Italian hatchback from the 1980s

The Alfa Romeo Arna (an acronym for "Alfa Romeo Nissan Autoveicoli", meaning "Alfa Romeo[-]Nissan motor vehicles", but also a female Italian name) (Type 920) is a hatchback produced by the Italian manufacturer Alfa Romeo Nissan Autoveicoli S.p.A. between 1983 and 1987. The company was founded on 9 October 1980, as a 50:50 joint venture between the Italian Alfa Romeo S.p.A. and the Japanese Nissan Motor Company.

==History==
On 9 October 1980, Takashi Ishihara of Nissan and Alfa Romeo President Ettore Massacesi signed a memorandum in Tokyo for increased cooperation between their two firms, and revealed their intent to create a joint production venture called AR.N.A. S.p.A. (Alfa Romeo Nissan Autoveicoli). Italian Prime Minister Francesco Cossiga endorsed the deal, despite political and auto industry opposition, because he hoped to bolster the fortunes of the state owned manufacturer, which had a cult following but was losing money.

The immediate priority of Alfa management, including Massacesi and managing director Corrado Innocenti was to field a competitor in the increasingly lucrative family hatchback market sector where the compact Volkswagen Golf and Lancia Delta were proving successful, and they hoped an alliance with Nissan would bring a competitive model to market faster and more cheaply.
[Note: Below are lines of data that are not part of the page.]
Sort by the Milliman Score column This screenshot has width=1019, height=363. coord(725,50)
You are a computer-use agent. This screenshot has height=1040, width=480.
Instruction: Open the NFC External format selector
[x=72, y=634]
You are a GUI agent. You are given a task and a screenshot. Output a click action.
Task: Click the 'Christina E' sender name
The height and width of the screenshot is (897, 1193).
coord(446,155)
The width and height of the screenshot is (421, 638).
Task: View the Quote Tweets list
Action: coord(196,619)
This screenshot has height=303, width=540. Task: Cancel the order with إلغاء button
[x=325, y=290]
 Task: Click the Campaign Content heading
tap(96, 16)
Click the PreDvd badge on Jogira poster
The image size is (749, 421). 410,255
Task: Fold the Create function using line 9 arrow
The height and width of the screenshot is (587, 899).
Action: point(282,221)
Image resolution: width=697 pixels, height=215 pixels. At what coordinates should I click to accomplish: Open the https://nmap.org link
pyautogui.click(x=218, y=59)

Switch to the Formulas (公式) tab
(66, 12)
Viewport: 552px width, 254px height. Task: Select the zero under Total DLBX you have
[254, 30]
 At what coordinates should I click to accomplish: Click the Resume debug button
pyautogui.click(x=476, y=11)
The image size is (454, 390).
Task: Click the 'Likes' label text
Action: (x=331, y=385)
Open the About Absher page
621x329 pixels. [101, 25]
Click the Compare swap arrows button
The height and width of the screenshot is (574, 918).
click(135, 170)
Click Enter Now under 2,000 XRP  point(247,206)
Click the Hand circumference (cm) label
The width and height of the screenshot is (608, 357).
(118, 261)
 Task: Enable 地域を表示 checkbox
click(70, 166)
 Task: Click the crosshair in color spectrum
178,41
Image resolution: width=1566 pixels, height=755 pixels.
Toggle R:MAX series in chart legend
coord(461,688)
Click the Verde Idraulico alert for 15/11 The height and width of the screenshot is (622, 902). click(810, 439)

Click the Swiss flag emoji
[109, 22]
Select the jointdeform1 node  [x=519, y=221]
During that period, European countries were engaging in protectionism to guard their domestic car industries, with France even banning the import of Japanese made vehicles. Working with Alfa Romeo, who controlled a respectable amount of European auto sales at the time was seen as a good hedge for Nissan and a chance to establish a foothold in the European market.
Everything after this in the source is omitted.